Fu necessaria la sollevazione di Alexander Dubcek, grazie alla minaccia agitata dai marescialli sovietici di un nuovo intervento militare e il contributo del presidente Svoboda al putsc in seno al Pcc nell’aprile 1969, per avviare la liquidazione di quell’originale iniziativa operaia.Nel primo discorso pronunciato appena eletto il normalizzatore Gustav Husak attaccò duramente i sindacati, accusati di «volersi emancipare dal ruolo guida del partito». E non difettò il sollecito aiuto della stampa sovietica, che definì il movimento dei consigli «anarcosindacalismo».

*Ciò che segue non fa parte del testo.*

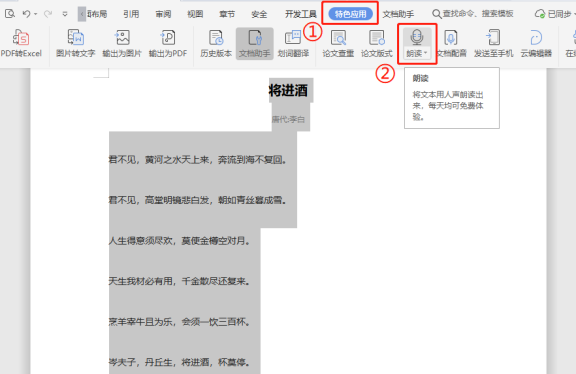
Task: Open the PDF转Excel converter
Action: [x=21, y=43]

Più sincero il premier Oldrich Cernik, il quale tradendo Dubcek per conservare l’incarico sotto la nuova direzione, affermò davanti ai lavoratori della Ckd Praga che l’idea dei consigli andava rifiutata, perché «riaprirebbe la questione del potere» e lasciò intendere che il partito comunista «epurato» non intendeva dividere il suo potere con gli operai. Nell’ottobre di quell’anno fu Husak a respingere definitivamente l’idea dell’autogestione in un discorso alla Skoda di Plzen, dove i dipendenti continuavano con ostinazione a difendere il proprio consiglio e annunciò il loro scioglimento.
LA PAROLA fine venne così apposta a uno dei più bei tentativi della storia operaia cecoslovacca e della «Primavera». La breve riflessione sul destino di un’esperienza di autogestione operaia, nata nel ’68 cecoslovacco, dovrebbe suonare come un rimprovero per la sinistra europea (e italiana) (…)
*Tratto dall’Archivio de il manifesto «Praga 68-98» del 21 agosto 1998
**Jiri Pelikan è nato il 7 febbraio 1923 a Olomouc, in Moravia dove partecipò alla resistenza contro il nazismo e diventò comunista. Segretario dell’Unione internazionale degli studenti, fu in odore di «titoismo» negli anni ’50. Presidente della Commissione esteri del parlamento cecoslovacco, nel ’68 fu nominato direttore generale della televisione. Inviso ai sovietici, per proteggerlo Dubcek lo inviò a Roma come addetto culturale. Qui restò in esilio, espulso dal partito e privato della cittadinanza, e fondò la rivista dell’opposizione socialista cecoslovacca «Listy». Fu deputato europeo eletto nelle liste del Psi. E’ morto a Roma il 26 giugno 1999.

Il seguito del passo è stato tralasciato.